• [Your objective]: From the records that follow, copy every line in which "panel" appears.

(Saved entries)
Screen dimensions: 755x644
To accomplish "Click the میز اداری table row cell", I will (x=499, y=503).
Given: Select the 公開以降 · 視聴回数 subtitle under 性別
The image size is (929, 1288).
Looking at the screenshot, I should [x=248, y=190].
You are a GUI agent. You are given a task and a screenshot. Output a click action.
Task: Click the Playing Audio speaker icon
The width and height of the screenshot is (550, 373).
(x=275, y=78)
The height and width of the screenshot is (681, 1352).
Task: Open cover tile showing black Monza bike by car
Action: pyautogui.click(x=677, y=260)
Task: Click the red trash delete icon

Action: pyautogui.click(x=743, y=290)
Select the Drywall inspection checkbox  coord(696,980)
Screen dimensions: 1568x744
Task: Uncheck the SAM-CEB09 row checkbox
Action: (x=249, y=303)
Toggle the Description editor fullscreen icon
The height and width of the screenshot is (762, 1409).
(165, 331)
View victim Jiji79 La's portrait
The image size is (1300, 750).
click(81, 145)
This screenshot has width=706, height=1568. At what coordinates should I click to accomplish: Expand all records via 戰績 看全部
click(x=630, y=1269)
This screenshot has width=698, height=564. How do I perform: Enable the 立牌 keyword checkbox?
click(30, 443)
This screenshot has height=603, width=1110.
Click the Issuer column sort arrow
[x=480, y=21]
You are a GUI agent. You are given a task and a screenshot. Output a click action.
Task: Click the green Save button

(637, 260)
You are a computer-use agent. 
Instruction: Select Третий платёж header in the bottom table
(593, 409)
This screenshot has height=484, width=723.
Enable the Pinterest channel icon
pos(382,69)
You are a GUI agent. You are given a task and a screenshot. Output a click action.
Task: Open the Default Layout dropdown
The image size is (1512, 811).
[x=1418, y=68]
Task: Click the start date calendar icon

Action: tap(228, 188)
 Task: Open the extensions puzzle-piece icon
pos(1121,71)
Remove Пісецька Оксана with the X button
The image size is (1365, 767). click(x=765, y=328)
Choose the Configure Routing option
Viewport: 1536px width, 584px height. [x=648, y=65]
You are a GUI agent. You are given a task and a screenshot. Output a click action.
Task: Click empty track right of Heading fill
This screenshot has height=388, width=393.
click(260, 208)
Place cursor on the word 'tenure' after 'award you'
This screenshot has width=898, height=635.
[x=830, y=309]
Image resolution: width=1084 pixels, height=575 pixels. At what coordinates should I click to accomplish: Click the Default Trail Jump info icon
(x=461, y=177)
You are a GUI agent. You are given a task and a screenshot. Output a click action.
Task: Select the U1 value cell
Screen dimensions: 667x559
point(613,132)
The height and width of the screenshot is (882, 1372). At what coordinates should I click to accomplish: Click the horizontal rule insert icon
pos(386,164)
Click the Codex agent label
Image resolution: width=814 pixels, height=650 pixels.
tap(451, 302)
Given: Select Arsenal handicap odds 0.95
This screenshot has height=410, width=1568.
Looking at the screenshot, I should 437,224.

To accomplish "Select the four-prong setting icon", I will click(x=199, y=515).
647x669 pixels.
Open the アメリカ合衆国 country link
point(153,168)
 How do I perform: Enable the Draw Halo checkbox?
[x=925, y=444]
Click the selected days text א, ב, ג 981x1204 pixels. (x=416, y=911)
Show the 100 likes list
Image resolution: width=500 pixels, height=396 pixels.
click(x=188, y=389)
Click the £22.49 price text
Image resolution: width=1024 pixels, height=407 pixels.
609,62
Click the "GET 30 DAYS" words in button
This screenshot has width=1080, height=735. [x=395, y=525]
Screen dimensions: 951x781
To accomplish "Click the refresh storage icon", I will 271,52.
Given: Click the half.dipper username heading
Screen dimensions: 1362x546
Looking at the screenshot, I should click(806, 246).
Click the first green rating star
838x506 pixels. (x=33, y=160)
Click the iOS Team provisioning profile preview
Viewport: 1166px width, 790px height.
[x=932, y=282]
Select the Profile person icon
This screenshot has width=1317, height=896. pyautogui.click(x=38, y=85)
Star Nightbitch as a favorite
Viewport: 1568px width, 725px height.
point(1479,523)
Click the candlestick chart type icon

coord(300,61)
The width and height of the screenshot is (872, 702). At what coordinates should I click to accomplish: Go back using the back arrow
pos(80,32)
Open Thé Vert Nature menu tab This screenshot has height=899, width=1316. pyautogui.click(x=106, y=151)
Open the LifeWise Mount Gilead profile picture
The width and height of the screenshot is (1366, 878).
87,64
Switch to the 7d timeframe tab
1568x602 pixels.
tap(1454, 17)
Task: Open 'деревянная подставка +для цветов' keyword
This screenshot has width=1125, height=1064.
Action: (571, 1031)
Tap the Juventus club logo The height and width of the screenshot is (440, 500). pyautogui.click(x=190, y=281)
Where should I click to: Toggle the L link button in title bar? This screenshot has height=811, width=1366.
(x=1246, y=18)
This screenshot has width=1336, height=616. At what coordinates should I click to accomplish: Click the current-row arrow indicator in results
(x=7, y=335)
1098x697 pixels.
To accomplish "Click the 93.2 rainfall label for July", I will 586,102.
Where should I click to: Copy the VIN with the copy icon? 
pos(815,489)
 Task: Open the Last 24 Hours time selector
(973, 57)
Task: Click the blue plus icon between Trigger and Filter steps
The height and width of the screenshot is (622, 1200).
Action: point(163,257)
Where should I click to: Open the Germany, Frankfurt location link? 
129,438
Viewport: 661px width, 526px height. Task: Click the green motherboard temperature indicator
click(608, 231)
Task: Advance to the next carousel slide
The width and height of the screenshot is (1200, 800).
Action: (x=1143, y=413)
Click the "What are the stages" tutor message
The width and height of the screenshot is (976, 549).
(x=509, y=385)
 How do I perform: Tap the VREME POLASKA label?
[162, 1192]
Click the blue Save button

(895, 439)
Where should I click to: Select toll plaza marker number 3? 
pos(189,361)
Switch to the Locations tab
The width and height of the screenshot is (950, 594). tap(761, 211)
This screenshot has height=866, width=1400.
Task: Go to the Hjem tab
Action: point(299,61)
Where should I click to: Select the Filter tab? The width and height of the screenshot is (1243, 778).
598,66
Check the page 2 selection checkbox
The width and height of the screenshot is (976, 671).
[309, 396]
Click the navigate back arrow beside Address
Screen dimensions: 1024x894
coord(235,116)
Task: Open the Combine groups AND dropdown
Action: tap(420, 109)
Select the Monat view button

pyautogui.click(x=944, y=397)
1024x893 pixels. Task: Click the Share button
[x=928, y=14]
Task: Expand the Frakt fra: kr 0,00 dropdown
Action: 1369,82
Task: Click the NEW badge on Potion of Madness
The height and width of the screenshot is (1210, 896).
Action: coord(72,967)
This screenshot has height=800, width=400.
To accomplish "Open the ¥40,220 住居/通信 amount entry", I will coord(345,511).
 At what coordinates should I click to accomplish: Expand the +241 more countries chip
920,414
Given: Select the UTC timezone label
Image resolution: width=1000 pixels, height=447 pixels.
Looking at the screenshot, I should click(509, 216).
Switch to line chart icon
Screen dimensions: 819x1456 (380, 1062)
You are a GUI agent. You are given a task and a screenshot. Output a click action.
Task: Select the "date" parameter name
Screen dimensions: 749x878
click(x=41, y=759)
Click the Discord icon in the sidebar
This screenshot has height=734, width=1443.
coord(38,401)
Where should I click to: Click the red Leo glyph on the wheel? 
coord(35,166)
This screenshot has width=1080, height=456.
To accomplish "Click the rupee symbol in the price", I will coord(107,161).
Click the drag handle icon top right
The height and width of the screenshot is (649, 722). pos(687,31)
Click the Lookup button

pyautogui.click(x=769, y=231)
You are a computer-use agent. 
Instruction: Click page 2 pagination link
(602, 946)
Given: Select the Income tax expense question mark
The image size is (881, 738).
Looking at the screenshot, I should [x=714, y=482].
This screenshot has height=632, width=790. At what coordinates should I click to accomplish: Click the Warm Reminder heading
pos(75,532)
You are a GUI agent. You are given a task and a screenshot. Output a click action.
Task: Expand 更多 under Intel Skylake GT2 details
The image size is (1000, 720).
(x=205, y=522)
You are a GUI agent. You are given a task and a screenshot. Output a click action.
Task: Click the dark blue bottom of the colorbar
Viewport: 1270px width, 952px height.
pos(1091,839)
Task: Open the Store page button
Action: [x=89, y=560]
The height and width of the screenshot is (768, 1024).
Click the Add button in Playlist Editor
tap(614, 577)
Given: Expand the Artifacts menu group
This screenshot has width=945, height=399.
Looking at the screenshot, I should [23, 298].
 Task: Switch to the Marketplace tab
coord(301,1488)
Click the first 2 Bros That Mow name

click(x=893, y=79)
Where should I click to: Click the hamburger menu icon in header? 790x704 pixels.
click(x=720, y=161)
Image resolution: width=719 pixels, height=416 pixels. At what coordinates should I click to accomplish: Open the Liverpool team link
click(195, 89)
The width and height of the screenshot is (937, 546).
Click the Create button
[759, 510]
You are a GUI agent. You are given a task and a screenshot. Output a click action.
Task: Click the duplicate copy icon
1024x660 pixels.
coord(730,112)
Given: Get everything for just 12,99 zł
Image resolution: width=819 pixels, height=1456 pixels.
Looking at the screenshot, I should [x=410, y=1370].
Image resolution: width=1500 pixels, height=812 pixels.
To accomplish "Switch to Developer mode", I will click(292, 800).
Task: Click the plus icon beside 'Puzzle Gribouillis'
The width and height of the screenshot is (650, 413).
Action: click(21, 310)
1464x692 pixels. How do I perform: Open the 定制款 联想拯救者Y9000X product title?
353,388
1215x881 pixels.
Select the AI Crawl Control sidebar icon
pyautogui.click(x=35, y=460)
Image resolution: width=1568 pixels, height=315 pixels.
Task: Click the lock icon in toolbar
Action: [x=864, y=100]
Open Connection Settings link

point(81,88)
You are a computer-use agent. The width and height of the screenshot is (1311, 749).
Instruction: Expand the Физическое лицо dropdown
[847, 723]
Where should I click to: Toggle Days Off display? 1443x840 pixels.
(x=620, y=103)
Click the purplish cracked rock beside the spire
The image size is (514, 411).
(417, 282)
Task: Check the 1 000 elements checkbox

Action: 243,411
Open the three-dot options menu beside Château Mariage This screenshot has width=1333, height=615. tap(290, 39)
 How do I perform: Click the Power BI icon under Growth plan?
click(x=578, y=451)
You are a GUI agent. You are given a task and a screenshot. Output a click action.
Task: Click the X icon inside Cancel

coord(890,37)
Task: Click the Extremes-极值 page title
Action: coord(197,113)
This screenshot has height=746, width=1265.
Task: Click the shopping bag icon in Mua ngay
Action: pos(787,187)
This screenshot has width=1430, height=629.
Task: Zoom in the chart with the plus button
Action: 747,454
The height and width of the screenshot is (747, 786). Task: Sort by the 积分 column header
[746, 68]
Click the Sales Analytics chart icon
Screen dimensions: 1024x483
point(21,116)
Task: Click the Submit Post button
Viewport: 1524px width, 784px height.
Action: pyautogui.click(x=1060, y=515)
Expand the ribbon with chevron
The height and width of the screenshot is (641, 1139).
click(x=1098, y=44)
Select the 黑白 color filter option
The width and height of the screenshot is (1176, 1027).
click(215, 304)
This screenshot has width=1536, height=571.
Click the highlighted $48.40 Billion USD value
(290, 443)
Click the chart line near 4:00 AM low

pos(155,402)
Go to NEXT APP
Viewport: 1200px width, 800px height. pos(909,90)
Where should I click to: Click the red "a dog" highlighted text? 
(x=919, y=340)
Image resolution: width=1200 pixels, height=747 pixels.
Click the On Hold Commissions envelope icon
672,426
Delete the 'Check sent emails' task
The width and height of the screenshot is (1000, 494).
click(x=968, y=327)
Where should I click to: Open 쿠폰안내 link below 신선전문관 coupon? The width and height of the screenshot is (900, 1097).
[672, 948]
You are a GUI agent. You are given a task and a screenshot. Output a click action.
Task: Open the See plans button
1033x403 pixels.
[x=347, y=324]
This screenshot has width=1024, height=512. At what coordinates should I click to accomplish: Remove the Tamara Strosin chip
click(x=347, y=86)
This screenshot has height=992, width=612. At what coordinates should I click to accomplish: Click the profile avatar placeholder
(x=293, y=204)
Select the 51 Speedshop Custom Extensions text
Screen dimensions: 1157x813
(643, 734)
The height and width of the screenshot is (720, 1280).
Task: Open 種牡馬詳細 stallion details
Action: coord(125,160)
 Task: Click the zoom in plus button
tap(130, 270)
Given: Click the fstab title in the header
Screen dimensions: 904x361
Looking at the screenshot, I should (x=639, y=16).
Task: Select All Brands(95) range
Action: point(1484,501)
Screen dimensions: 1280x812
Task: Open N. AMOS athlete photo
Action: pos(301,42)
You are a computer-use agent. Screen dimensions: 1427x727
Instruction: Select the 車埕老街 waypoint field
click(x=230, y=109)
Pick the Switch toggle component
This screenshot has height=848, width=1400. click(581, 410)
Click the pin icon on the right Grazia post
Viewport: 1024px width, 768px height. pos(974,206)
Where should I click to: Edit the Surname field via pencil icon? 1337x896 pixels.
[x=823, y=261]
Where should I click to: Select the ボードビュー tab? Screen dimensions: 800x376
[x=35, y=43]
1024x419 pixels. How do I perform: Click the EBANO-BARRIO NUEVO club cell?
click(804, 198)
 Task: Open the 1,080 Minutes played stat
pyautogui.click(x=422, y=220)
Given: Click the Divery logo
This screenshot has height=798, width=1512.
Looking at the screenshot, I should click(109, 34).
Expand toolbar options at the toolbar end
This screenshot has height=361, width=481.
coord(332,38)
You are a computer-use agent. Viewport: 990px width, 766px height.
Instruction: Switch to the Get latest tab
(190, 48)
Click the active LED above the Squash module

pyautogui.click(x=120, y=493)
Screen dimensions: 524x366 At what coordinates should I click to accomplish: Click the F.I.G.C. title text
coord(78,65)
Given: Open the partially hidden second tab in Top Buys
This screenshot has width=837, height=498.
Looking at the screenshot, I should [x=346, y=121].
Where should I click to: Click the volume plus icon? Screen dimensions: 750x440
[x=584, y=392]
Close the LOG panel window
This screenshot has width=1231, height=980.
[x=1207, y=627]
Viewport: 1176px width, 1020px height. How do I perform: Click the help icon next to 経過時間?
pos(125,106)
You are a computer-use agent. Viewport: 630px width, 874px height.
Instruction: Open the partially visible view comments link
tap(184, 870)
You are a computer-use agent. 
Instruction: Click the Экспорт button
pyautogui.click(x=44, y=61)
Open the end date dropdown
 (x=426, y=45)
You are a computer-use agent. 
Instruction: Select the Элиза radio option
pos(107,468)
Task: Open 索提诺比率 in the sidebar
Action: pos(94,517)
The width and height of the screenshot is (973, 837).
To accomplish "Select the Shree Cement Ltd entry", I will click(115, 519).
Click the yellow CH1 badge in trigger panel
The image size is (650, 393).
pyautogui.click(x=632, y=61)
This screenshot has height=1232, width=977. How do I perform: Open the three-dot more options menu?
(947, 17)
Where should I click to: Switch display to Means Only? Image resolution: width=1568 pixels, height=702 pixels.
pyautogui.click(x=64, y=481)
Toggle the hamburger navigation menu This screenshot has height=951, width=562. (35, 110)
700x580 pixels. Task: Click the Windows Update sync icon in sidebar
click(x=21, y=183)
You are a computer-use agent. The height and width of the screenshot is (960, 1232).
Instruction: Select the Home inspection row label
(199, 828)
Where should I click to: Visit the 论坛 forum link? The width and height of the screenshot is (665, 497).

• [Response below]:
Close the LOG panel window
Click the yellow CH1 badge in trigger panel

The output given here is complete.